The GiveWell Blog

Not everyone under-evaluates …

Fundraisers seem to do a phenomenal job.

Somehow, you don’t see fundraisers making a lot of arguments that “Money spent on evaluation means less letters mailed out” or “Evaluation is difficult and you can never really isolate causality perfectly.” Instead, you see them testing. And testing. And testing. And learning things that are far from obvious. And testing again.

Maybe it’s because they’re the ones the nonprofits rely on to stay in business. Program, on the other hand, doesn’t have to be as good as it can be … unless we demand it.

Literature reviews

All I was trying to say in the last post could be summed up like this:

This is an awesome literature review about early child care programs. It describes how the author found all the papers she discusses … it is totally straightforward about what the methodological strengths and weaknesses of each paper are … and, hold on to your seats – the tables on pages 218 and 223 can only be described as “rock star.” At a glance, you can see all the studies under discussion, who they looked at, how they looked, and what they found.

Information shown =

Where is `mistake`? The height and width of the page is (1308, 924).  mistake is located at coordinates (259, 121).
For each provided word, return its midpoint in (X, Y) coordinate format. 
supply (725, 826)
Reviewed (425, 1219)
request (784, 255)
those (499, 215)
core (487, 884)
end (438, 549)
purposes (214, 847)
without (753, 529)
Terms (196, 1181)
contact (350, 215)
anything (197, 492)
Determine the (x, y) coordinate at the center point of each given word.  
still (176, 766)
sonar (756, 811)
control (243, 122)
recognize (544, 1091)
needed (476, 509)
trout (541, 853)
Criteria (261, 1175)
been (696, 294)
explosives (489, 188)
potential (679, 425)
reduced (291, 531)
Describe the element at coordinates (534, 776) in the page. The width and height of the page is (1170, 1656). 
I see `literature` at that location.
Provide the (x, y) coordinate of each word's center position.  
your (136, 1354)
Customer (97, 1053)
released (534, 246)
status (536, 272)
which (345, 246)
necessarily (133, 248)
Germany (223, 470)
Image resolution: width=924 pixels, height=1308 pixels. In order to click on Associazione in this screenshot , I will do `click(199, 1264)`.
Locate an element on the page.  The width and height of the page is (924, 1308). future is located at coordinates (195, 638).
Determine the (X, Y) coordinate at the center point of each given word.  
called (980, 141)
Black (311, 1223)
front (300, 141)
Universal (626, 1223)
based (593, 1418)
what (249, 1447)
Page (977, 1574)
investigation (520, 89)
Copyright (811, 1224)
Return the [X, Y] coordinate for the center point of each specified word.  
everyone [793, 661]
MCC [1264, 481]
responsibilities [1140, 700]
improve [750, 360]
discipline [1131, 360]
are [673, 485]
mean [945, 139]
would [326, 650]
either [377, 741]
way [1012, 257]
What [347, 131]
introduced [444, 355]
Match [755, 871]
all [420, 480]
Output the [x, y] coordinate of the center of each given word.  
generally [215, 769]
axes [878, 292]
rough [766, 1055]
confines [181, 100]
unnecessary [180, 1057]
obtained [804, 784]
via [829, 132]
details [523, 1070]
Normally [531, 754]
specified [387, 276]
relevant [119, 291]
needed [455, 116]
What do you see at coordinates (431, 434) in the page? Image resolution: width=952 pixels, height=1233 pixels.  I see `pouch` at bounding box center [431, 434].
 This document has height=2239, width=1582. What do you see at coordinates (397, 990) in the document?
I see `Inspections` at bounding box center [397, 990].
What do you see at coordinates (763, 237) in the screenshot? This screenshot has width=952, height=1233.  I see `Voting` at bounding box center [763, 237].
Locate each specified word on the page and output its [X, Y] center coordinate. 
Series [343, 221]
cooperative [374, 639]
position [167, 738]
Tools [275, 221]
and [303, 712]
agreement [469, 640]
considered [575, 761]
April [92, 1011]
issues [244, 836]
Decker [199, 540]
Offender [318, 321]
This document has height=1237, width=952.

What you need to do =
#1 In the blog post, which pages of the literature review have tables called "rock star"?
#2 Write out the blog post from "The GiveWell Blog" to "And testing again.".
The rows have no connection to the blog post.

Exercise results =
#1 Pages 218 and 223.

#2
The GiveWell Blog

Not everyone under-evaluates …

Fundraisers seem to do a phenomenal job.

Somehow, you don’t see fundraisers making a lot of arguments that “Money spent on evaluation means less letters mailed out” or “Evaluation is difficult and you can never really isolate causality perfectly.” Instead, you see them testing. And testing. And testing. And learning things that are far from obvious. And testing again.